Text excerpt
So since he has declared this verse to be his acid test, I propose we apply this acid test to his own translation. And note that he begins by suggesting that all scholars -- at least all good scholars -- agree with him on this. And what he is asserting is that all early Christian groups had two levels of membership, psychics and pneumatics, but then says that this is a distinction we don't really understand, and so apparently the real meaning is lost to the Church. But as we will see, it is in fact only the Gnostic and Proto-Gnostic groups that made the kind of distinction (of a two tiered membership) that he is suggesting here.

Here is how DBH translates the text:
"These are those who cause divisions, psychical men, not possessing spirit" (Judas 19 HIV).
And he provides the following footnote to his odd, and not particularly illuminating choice of words here:
"Despite its long history of often vague and misleading translations, this verse clearly invokes the distinction between psyche and pneuma (soul and spirit) as principles of life, and between "psychics" and "pneumatics" as categories of persons. There is most definitely no reference here to the Holy Spirit: given the construction of the sentence, the absence of the definite article alone makes this certain; and the reasoning of the sentence makes it all the more so" (HIV, p. 495).
First off, just looking at the text itself here. Does it seem likely that if St. Jude saw "psychical men" as a legitimate class of members in the Church, that he would make such a sweeping statement about people of that class causing divisions in the Church? Furthermore if you look at the context of this verse in the entire epistle, it is clear that these "psychical men" are apostates to be shunned, not simply lower men on the totem pole.

Requirement
Retype the critique of DBH's translation of Jude 19 above, word for word.

Supplied information
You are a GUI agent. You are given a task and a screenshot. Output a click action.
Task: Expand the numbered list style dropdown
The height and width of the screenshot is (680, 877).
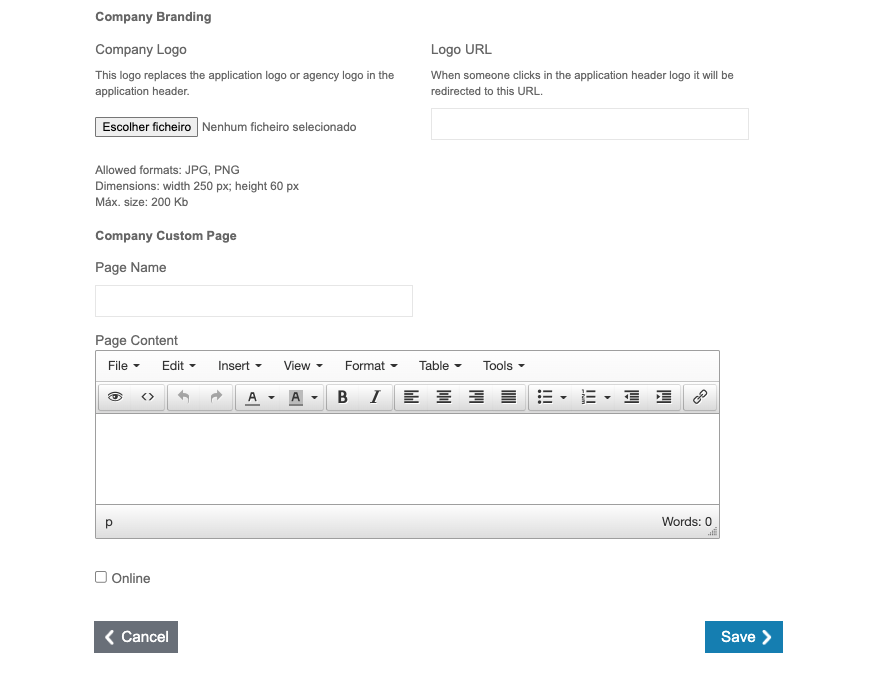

Complete response
So since he has declared this verse to be his acid test, I propose we apply this acid test to his own translation. And note that he begins by suggesting that all scholars -- at least all good scholars -- agree with him on this. And what he is asserting is that all early Christian groups had two levels of membership, psychics and pneumatics, but then says that this is a distinction we don't really understand, and so apparently the real meaning is lost to the Church. But as we will see, it is in fact only the Gnostic and Proto-Gnostic groups that made the kind of distinction (of a two tiered membership) that he is suggesting here.

Here is how DBH translates the text:
"These are those who cause divisions, psychical men, not possessing spirit" (Judas 19 HIV).
And he provides the following footnote to his odd, and not particularly illuminating choice of words here:
"Despite its long history of often vague and misleading translations, this verse clearly invokes the distinction between psyche and pneuma (soul and spirit) as principles of life, and between "psychics" and "pneumatics" as categories of persons. There is most definitely no reference here to the Holy Spirit: given the construction of the sentence, the absence of the definite article alone makes this certain; and the reasoning of the sentence makes it all the more so" (HIV, p. 495).
First off, just looking at the text itself here. Does it seem likely that if St. Jude saw "psychical men" as a legitimate class of members in the Church, that he would make such a sweeping statement about people of that class causing divisions in the Church? Furthermore if you look at the context of this verse in the entire epistle, it is clear that these "psychical men" are apostates to be shunned, not simply lower men on the totem pole.